Cameron clearly doesn’t rate Ed Miliband. That may be a mistake in the long run
but it worked fine today. The opposition leader returned to PMQs after a fortnight’s paternity leave and Cameron welcomed him with some warm ceremonial waffle about the new baby. Then came a
joke. ‘I know what it’s like,’ said Cameron, ‘the noise; the mess; the chaos; trying to get the children to shut up,’ [Beat], ‘I’m sure he’s glad to
have had two weeks away from it.’ This densely worded, carefully crafted, neatly timed quip had obviously been rehearsed at the Tory gag-conference this morning. The fact that Cameron had
time to polish it suggests that he anticipated no trouble from Miliband today.
The opposition leader raised the scrapping of the schools sports budget. Potentially this is tricky for the Tories. It might be interpreted as an attack on the fat and an attempt to turn our kids
into crisp-chomping lardbuckets. And it opens the PM to the particular charge that he’s depriving the next generation of a privilege he enjoyed himself. Luckily Miliband avoided the class-war
option and declined to mention ‘the playing fields of Eton’. He called Dave’s policy ‘daft’, and urged him to ‘u-turn’ on it.
The PM responded with two killer statistics. The number of schoolkids doing hockey, rugby and gym fell under Labour. And only one child in five plays competitive sport against other schools.
Miliband retaliated with some explosive ammo. He produced a letter from a sports co-ordinator in Chipping Norton, Cameron’s own constituency, which lamented ‘the demise of the sports
policy with a sweep of Michael Gove’s pen.’ But Miliband didn’t capitalise on this lethal weapon and Cameron blithely restated his intention to stop bundling schools up in
red-tape. Across the parliament, he said, the schools budget would soar by £3bn.

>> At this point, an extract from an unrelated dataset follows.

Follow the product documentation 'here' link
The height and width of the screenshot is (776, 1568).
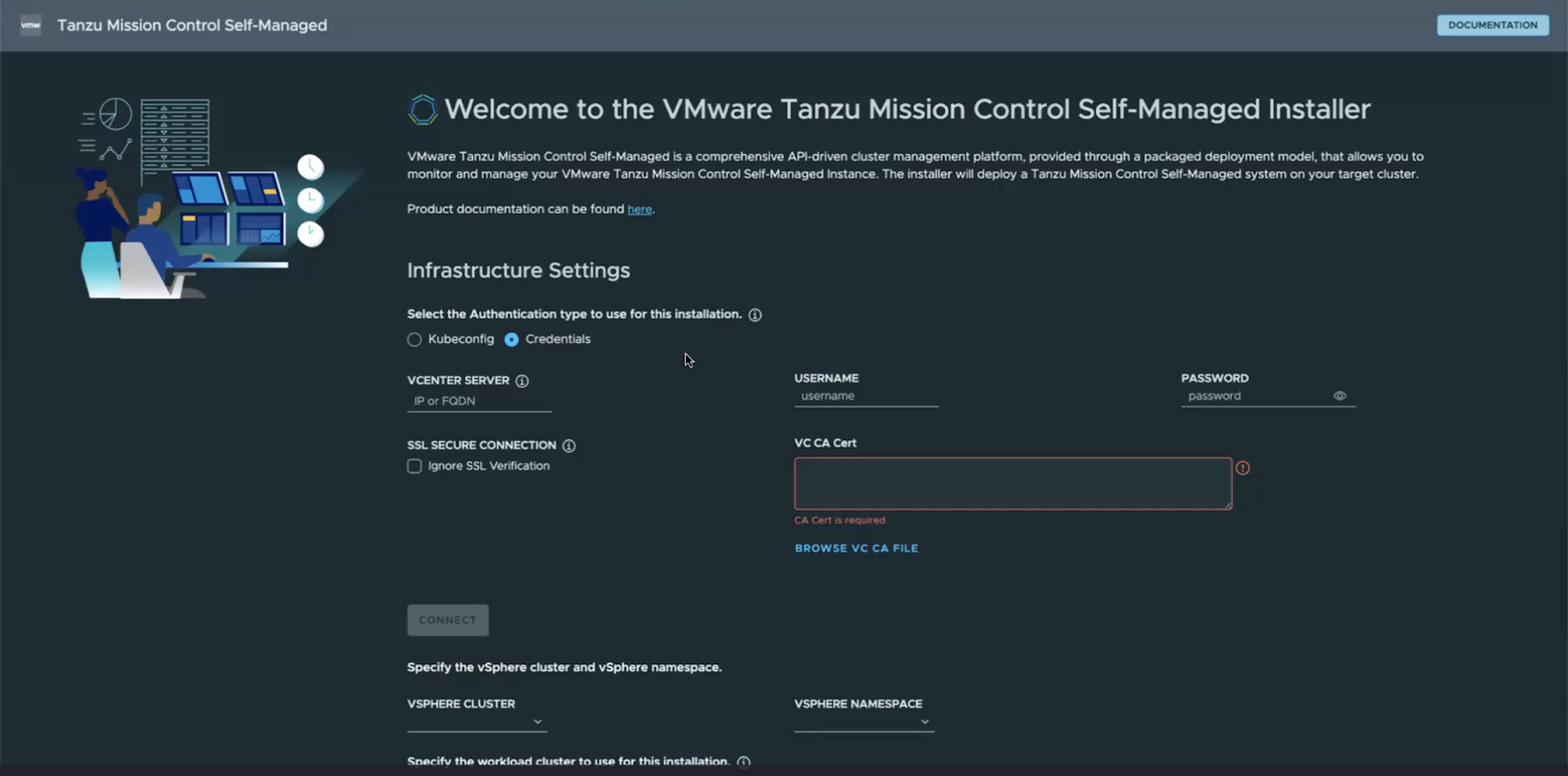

A planted question about the G20 gave Cameron a chance to delight us all with the second brainchild from this morning’s gag-summit. Ed Miliband had given a Guardian interview where he said,
‘in terms of policy we start with a blank page.’ Quoting this line out of context, Cameron sneered. ‘That’d be a great help at G20.’
Having establishing the theme of nullity he kept returning to it. Miliband was ‘the nowhere man of British politics,’ and ‘someone who knows nothing about anything.’ When
Miliband urged the PM to force banks to admit how many of their employees earn over £1m year, Cameron took a risk. He brought up Ed’s record at the Treasury. ‘The biggest deficit
in the G20,’ said Cameron. ‘A knighthood for Fred the Shred …’
Labour backbenchers were already howling him down, and when Miliband rose to reply his answer was lost in a torrent of ‘Black Wednesday! Black Wednesday!’ But Cameron braved this out
and returned to Ed’s own record. ‘The biggest deficit ever!’ he shouted at Labour. This is a significant moment in Tory history. Labour’s woeful cockup of the public
finances is now demonstrably more toxic than Cameron’s marginal involvement in Norman Lamont’s day of shame. So it’s official. The ghost of Black Wednesday has been exorcised.
The Speaker had a decent outing today. He’s lost his relish for the sound of his own voice. His brisk, authoritative style is increasingly impressive. And he gets more backbenchers to
contribute than any Speaker I can remember.
But a curious absence is becoming apparent on Wednesdays. Where are the LibDems? Nick Clegg no longer gets his jack-in-the-box moment half way through the session, which he always employed to
remind us what a piece of earnest rectitude he is. And his party is hampered by its over-representation at junior ministerial level in the Coalition. Their backbench membership is depleted and
they’re seldom called at PMQs. Or perhaps they’re all sitting in their offices putting big lines of ink through more bits of their manifesto. In any case, the Dem-deficit is very
noticeable. If such a thing as a LibDem strategist exists, they should act. The party is vanishing from the week’s biggest political forum.